Fonte: Rinnovabili e Territorio

Autore: Redazione

Il sesto anniversario dell’entrata in vigore del protocollo di Kyoto mostra l’Italia in linea con gli obiettivi previsti, secondo quanto sostenuto dalla Fondazione per lo sviluppo sostenibile.

Nel 2010 le emissioni di CO2, in base alle stime della fondazione, si sarebbero, infatti, ridotte di una quota compresa tra il 6 e il 6,4% rispetto ai livelli del 1990, quando gli impegni di Kyoto impongono al nostro paese, entro il 2012, un taglio delle emissioni de i gas climalteranti pari al 6,5% rispetto al 1990 (calcolato come media delle emissioni del 2008-2012).

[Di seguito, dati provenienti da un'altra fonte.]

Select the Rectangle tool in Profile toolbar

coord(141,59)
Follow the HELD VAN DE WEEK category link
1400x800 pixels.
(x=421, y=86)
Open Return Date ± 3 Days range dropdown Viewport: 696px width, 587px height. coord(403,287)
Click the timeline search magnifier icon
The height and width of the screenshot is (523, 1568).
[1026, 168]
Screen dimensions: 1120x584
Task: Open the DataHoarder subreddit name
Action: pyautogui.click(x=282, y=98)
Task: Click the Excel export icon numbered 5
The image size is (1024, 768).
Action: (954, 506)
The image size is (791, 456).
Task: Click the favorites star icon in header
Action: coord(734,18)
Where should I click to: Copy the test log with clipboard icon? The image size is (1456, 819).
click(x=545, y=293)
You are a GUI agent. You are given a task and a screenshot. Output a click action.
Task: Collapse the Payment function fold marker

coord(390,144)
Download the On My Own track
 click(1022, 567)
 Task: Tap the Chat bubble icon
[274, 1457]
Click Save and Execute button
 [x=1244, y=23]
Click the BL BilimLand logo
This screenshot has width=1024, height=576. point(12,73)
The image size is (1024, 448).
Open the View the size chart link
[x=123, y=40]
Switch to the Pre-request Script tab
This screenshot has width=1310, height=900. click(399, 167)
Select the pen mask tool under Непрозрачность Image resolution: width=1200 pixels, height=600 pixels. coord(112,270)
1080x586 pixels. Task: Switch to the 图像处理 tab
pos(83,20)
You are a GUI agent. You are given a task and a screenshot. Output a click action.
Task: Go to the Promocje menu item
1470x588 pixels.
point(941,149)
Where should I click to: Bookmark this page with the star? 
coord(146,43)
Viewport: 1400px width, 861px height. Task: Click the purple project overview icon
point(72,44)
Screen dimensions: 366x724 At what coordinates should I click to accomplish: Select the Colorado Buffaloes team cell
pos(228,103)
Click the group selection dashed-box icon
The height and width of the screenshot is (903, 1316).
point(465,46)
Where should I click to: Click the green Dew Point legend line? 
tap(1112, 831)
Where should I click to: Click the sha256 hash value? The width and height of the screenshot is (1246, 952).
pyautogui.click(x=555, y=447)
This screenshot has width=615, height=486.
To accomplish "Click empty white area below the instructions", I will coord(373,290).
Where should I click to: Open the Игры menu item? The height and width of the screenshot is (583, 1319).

A determinare il crollo delle emissioni climalteranti avrebbe contribuito la crisi economica degli ultimi anni, che ha fatto rallentare interi settori industriali ma anche l’aumento dell’energia prodotta da fonti rinnovabili e la diminuzione -del 2,7% rispetto al 2009 – dei consumi di petrolio.
La valutazione delle emissioni fatta dalla Fondazione presieduta dall’ex ministro dell’Ambiente, Edo Ronchi,
si basa sui consumi di energia elettrica, di combustibili solidi, liquidi e di gas, e tiene conto della quota fornita dalle rinnovabili, dagli assorbimenti di CO2 e dal ricorso, previsto dal Protocollo, ai meccanismi flessibili (compravendita delle quote di emissione).

Dati confortanti anche alla luce dei nuovi impegni che si stanno delineando a livello europeo. E’ stata, infatti, presentata a Bruxelles la bozza della “Roadmap for moving to a low carbon economy in 2050 da parte della Commissione europea che prevede di portare il target della riduzione delle emissioni di CO2 per il 2020 al 25% (rispetto ai livelli del 1990) anziché al 20%.

Un obiettivo quindi più stringente rispetto a quello previsto dal pacchetto 20-20-20, ma più blando di quanto inizialmente proposto dalla Commissaria europea per l’azione per il clima, la danese Connie Hedegaard, che lo avrebbe voluto portare al 30%, avendo la consapevolezza che la quota di riduzione del 20% sarebbe stata raggiunta con quasi dieci anni di anticipo.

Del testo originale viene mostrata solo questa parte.